### WHAT YOU WILL DO
Pictures aside, reproduce exactly and only the lines below, starting at the one containing "This screenshot has width=1792, height=888." and ending at the last line.

### INFORMATION SHOWN
====================

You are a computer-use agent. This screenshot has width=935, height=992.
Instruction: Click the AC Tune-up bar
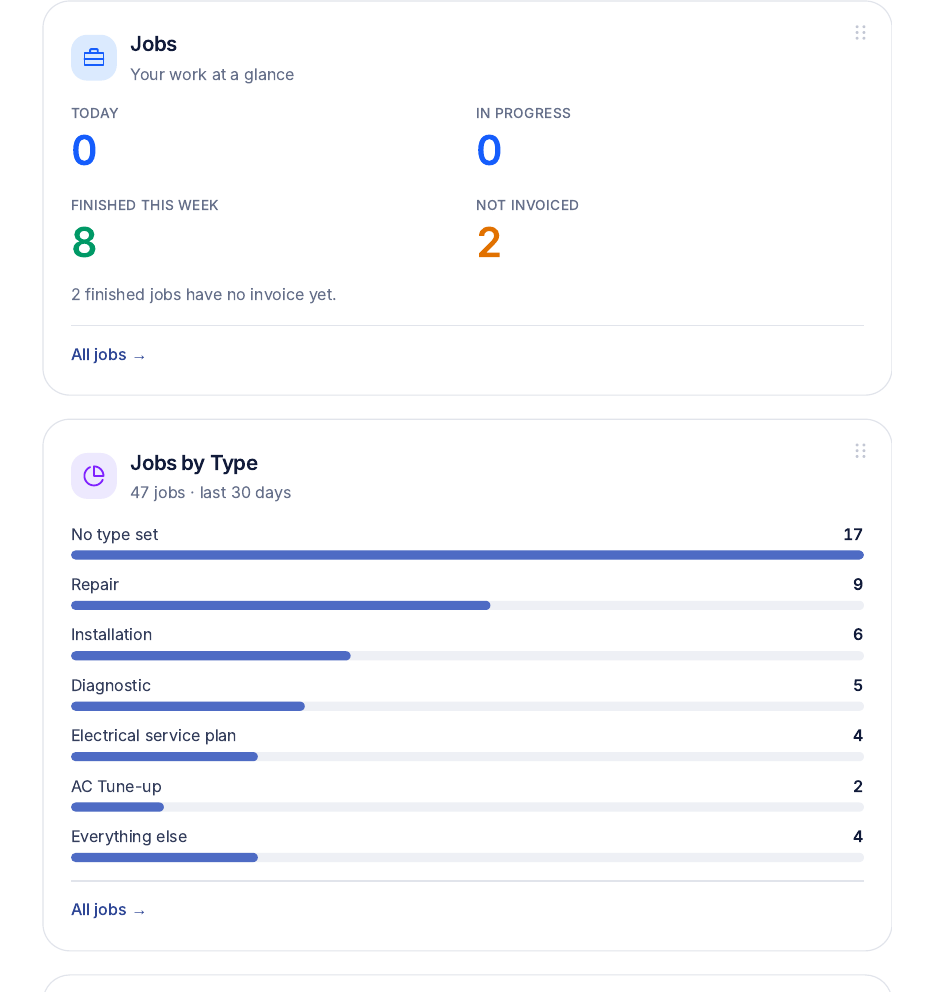467,807
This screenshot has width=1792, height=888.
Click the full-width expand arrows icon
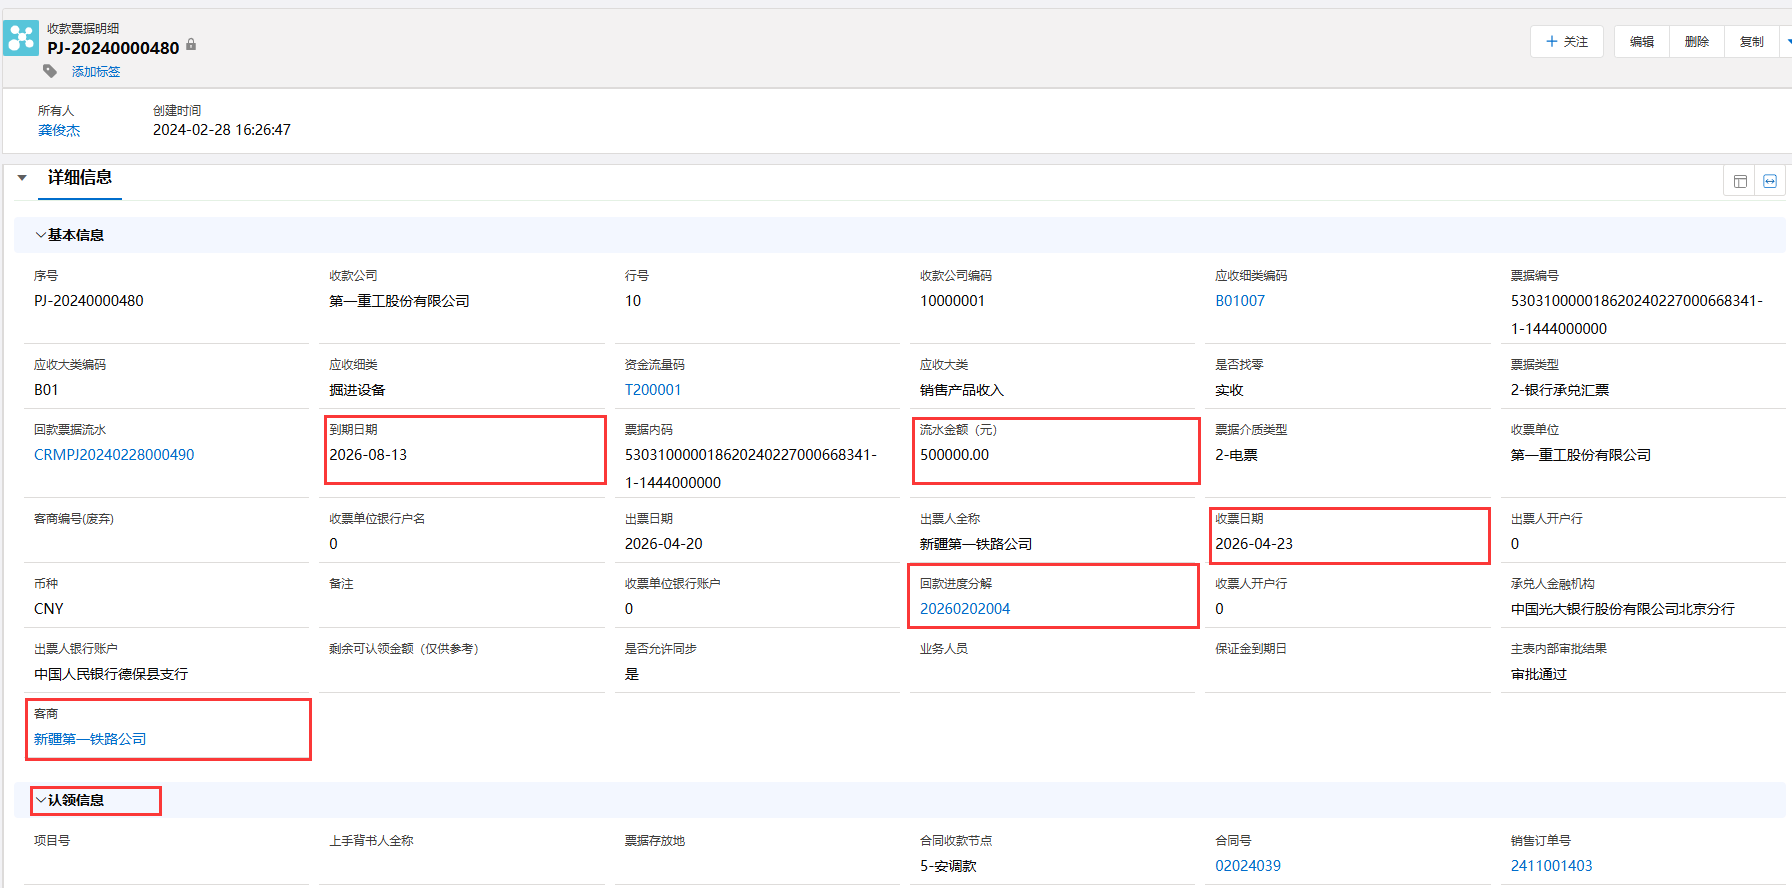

====================

### EXERCISE RESULT
This screenshot has width=1792, height=888.
Click the full-width expand arrows icon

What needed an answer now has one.